The current total market value of cryptocurrencies is $3.34 trillion, with Bitcoin's market share at 57.1%.

Capital rotation, is the altcoin season coming?

Coinglass data shows that Ethereum ETFs recorded positive fund inflows for three consecutive days, with a net inflow of up to $40.6 million on Tuesday. This trend sharply contrasts with the continued net outflows from Bitcoin ETFs. QCP Capital analysts noted that the market is shifting funds from Bitcoin to Ethereum and altcoins. This phenomenon is closely related not only to investors' expectations for the altcoin season but also to the robust performance of Ethereum's own ecosystem and derivatives market.

Analysts stated: 'After Bitcoin's decline, Ethereum is making a comeback, with signs that the market is shifting funds towards ETH and altcoins.' Since hitting a low of $0.3204 on November 21, the ETH/BTC ratio (which measures ETH's performance relative to BTC) has soared over 15%.
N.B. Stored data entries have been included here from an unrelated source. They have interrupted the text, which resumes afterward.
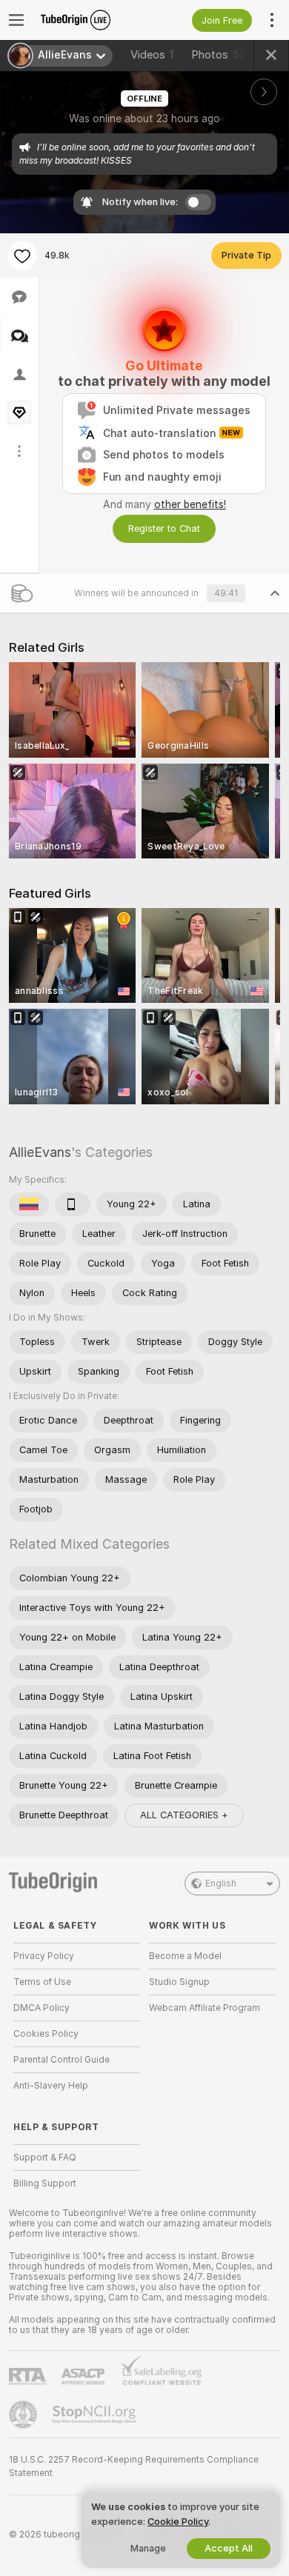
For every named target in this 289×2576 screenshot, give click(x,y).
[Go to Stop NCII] (95, 2414)
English (220, 1883)
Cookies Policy (46, 2034)
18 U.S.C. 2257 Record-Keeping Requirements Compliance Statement (134, 2466)
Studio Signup (179, 1982)
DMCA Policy (41, 2008)
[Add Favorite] (22, 255)
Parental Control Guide (61, 2060)
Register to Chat (164, 528)
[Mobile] (72, 1204)
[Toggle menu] (16, 20)
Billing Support (44, 2183)
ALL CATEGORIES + (184, 1815)
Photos (218, 54)
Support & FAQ (44, 2157)
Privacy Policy (43, 1956)
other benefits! (190, 504)
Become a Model (185, 1956)
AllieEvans (40, 1152)
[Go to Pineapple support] (24, 2414)
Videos (151, 54)
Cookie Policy (177, 2521)
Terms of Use (42, 1982)
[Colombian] (29, 1204)
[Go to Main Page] (88, 20)
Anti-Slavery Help (50, 2086)
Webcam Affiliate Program (204, 2008)
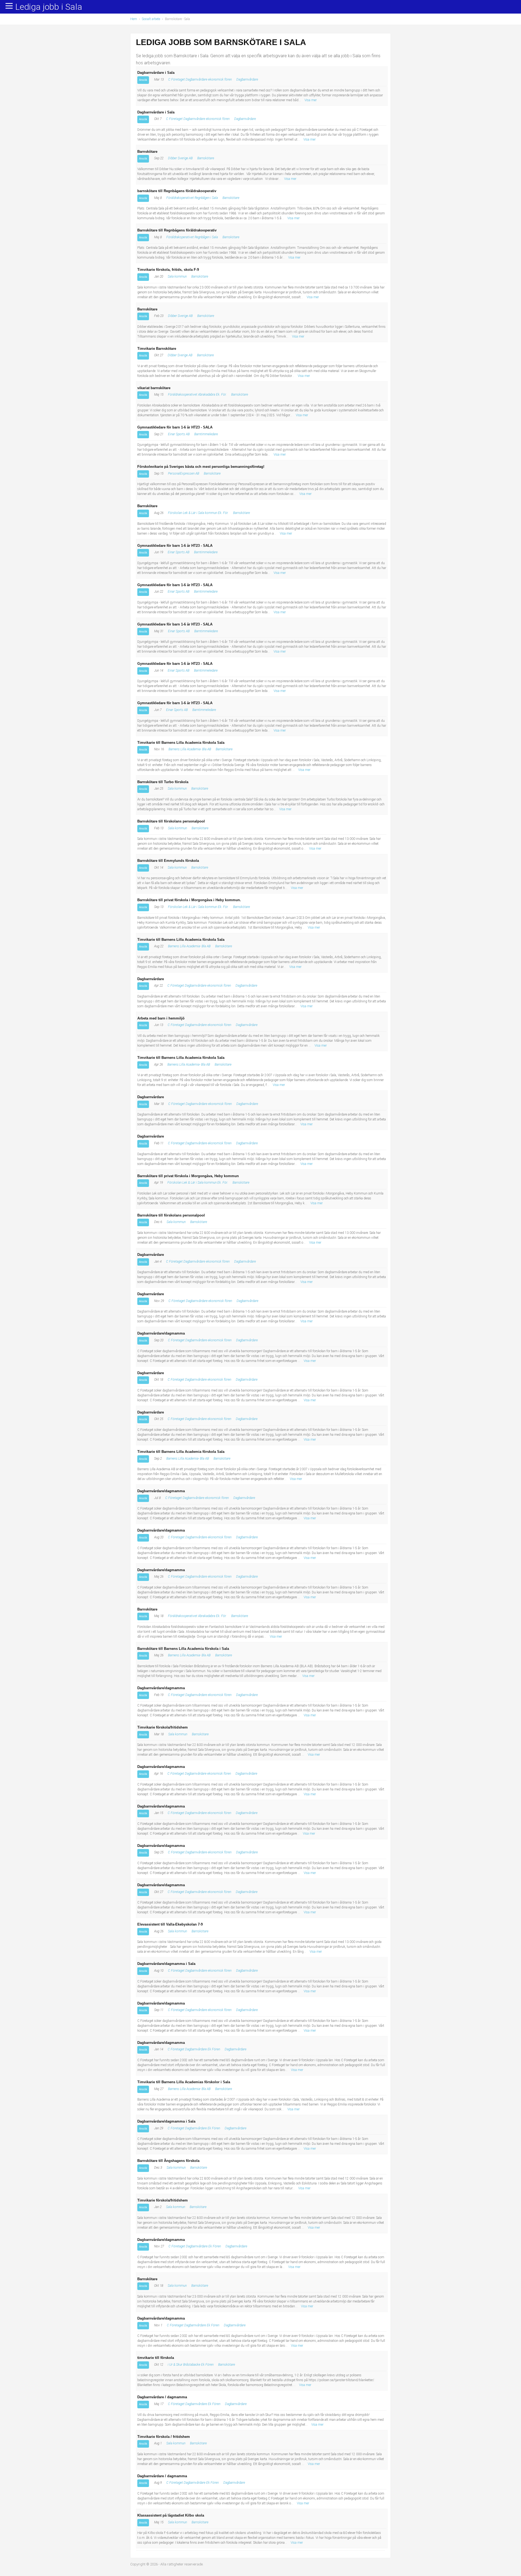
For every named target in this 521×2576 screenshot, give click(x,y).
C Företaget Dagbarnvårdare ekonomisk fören (200, 79)
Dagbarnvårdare (247, 79)
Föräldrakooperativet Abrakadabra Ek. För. (197, 394)
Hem (133, 19)
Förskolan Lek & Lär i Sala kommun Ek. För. (198, 513)
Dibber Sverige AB (180, 158)
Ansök (143, 79)
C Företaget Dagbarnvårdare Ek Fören (194, 2049)
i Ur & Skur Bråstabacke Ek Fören (191, 2365)
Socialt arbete (151, 19)
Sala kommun (177, 276)
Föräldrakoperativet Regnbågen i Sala (192, 198)
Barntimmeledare (206, 434)
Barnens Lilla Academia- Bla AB (190, 749)
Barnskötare (205, 158)
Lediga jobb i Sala (48, 7)
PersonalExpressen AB (183, 473)
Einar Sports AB (179, 434)
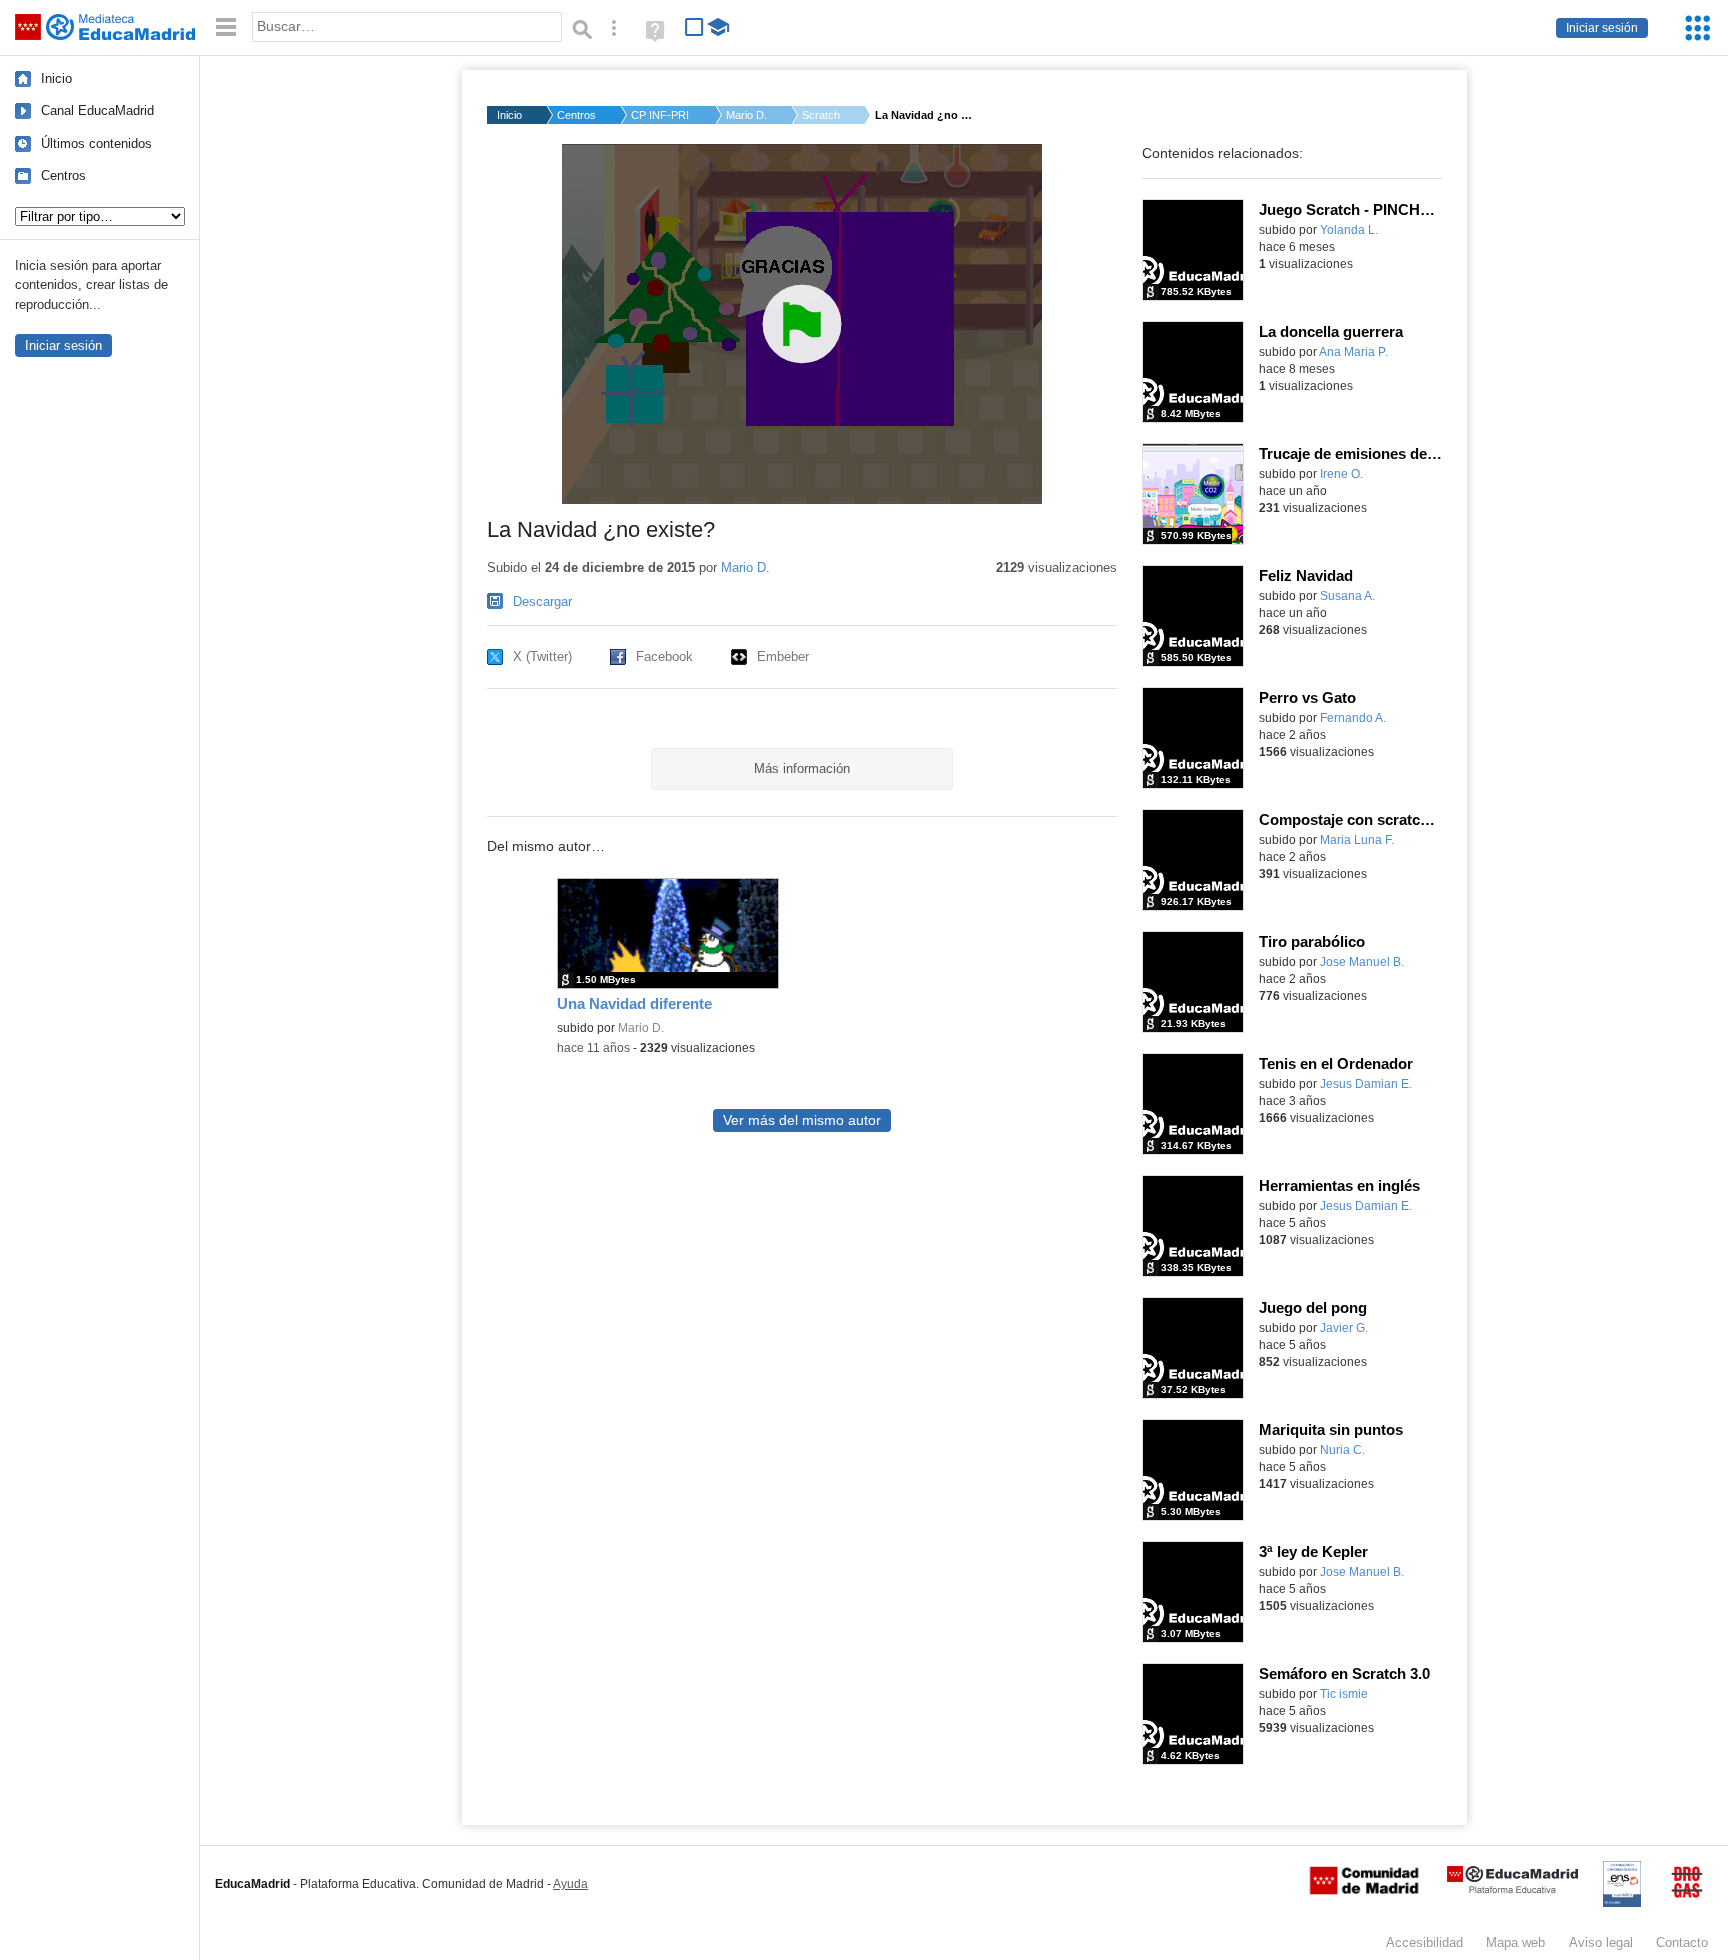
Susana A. (1347, 596)
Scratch (821, 115)
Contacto (1682, 1942)
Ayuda (570, 1884)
The rise of ETH is accompanied by strong bullish sentiment in its derivatives market. According to Coinglass data, ETH open interest (OI) reached a historical high of 6.55 million ETH on Wednesday, valued at $23.34 billion, continuing the growth trend of the past two weeks. Additionally, data from Velo shows that the three-month premium of ETH on cryptocurrency exchanges Binance, OKX, and Deribit surged to 16%.

Although the market generally anticipates the arrival of the altcoin season, CryptoQuant founder and CEO Ki Young Ju believes that the altcoin season may be delayed due to a lack of new retail capital. Ki Young Ju stated: 'For altcoins to reach historical new highs in market value, a large influx of new capital into cryptocurrency exchanges is needed. The lower market cap of altcoins compared to previous historical highs indicates a decrease in liquidity from new exchange users.'

The analyst summarized that altcoins should focus on developing independent strategies to attract new capital rather than relying on Bitcoin's momentum, but he still remains 'optimistic' about altcoins.